East County News Service
March 26, 2016 (San Diego’s East County) – By a unanimous vote, San Diego Supervisors voted last week to adopt an immediate 45-day moratorium on medical marijuana collectives with a possibility of making the ban permanent.
The move came after the Ramona Community Planning Group sent a letter to Supervisors asking for a ban or changes to regulations. Ramona currently has one of the only two dispensaries in the unincorporated areas; the second is in unincorporated El Cajon near Gillespie Field.
The County’s Planning and Development Services department has issued building permits for four more, including two in Ramona, one in rural El Cajon and another in Valley Center. Four additional applications are pending including two in Lakeside and one each in Ramona and Julian. The moratorium would put the brakes on all of those projects.
Supervisors heard testimony from over two dozen people who support the ban and seven opposed. Opponents voiced concerns about traffic on winding rural roads by potentially impaired drivers, as well as potential access to minors A representative from Drug Free Julian also brought a petition with 400 signatures of people against dispensaries.
Supporters cited a need for convenient access to medical marijuana for patients in rural areas, where public transit is largely lacking and winter weather can make it difficult to travel long distances to fill their prescriptions.
Supervisor Dianne Jacob, who represents East County, said she supports a longer term ban, noting that in addition to the two legal dispensaries already open in the county, the City of San Diego has seven dispensaries open and six more approved. She also motioned for staff to craft zoning changes to require major use permits for dispensaries, a costly process, as well as a 1,000 foot buffer zone from residential properties and tough penalties for violations.

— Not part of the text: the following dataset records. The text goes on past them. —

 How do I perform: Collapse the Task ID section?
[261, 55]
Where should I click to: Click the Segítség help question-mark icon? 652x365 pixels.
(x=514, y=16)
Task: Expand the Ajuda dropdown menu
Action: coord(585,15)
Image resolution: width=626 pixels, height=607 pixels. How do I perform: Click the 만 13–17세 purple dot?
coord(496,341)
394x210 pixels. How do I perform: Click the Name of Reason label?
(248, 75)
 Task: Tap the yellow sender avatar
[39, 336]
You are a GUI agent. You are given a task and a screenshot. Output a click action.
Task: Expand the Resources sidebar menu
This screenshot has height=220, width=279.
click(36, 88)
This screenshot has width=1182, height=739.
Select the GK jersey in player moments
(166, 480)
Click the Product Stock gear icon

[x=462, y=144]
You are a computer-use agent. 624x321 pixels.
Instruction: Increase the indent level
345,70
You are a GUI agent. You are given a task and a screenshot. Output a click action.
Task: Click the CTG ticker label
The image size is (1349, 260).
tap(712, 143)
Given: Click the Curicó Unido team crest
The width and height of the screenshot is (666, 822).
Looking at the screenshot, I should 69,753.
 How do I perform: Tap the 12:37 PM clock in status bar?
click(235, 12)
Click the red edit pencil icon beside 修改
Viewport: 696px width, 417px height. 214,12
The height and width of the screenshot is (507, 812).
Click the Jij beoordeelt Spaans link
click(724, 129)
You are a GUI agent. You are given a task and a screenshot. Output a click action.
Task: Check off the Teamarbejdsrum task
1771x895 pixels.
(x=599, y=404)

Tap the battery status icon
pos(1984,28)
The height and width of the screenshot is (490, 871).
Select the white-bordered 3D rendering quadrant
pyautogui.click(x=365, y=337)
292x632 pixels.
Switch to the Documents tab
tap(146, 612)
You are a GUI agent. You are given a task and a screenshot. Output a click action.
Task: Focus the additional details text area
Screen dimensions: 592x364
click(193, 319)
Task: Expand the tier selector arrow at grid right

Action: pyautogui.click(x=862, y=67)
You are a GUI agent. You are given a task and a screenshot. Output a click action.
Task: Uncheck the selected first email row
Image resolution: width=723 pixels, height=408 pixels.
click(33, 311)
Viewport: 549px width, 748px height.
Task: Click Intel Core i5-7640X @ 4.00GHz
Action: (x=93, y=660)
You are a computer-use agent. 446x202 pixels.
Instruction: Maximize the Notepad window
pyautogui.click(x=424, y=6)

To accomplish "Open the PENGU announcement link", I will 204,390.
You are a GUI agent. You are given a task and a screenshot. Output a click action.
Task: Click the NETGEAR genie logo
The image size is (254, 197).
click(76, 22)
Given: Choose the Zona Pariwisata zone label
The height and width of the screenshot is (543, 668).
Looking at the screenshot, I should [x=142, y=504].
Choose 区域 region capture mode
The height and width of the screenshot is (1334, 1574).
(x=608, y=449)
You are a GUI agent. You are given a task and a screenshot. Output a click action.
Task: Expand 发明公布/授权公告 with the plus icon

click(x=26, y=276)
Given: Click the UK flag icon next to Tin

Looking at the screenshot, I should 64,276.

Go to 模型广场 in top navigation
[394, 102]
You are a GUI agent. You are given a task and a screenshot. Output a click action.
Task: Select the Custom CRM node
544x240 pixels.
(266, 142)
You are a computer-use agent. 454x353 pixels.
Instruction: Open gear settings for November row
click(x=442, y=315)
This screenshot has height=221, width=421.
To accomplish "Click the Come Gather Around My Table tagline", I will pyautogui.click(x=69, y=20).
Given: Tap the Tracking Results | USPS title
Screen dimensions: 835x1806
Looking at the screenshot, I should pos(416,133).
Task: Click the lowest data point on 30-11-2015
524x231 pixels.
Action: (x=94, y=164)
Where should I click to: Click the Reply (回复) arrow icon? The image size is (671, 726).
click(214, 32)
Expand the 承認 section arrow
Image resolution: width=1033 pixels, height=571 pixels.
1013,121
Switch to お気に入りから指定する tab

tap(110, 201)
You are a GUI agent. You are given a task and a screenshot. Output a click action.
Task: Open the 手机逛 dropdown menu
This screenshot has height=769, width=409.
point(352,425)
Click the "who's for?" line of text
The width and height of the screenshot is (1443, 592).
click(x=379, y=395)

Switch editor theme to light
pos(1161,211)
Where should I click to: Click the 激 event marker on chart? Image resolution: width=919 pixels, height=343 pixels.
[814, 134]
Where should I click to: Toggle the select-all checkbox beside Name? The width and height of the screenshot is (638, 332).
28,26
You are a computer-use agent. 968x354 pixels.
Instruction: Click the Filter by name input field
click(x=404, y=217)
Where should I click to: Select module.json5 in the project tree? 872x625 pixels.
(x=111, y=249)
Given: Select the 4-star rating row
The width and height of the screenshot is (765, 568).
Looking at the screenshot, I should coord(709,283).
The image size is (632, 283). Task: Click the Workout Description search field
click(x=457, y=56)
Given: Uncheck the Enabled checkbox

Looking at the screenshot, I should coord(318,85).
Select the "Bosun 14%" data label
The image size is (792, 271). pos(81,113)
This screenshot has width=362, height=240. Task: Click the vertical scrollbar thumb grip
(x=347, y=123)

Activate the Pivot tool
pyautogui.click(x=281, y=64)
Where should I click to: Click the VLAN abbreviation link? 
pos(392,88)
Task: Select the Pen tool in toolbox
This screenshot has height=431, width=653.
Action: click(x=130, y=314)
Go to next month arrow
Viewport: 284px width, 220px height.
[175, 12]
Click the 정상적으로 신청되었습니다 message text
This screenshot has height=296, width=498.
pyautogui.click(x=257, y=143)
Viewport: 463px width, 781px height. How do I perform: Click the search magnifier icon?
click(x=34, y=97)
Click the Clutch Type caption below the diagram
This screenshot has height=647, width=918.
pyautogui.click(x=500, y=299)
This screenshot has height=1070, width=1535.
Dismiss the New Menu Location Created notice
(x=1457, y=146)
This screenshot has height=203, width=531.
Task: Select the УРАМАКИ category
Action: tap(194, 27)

Supervisor Horn agreed with Jacob in supporting a permanent ban on new dispensaries. Supervisors Greg Cox and Dave Roberts, however, indicated that while they support a temporary moratorium to allow staff time to fine-tune regulations, they do not support a ban. Both said however that they believe each community should have only one dispensaries, not multiple outlets.
The moratorium, which expires in late April, could be extended for another 10 months and after that, up to an additional year, the Ramona Sentinel reports.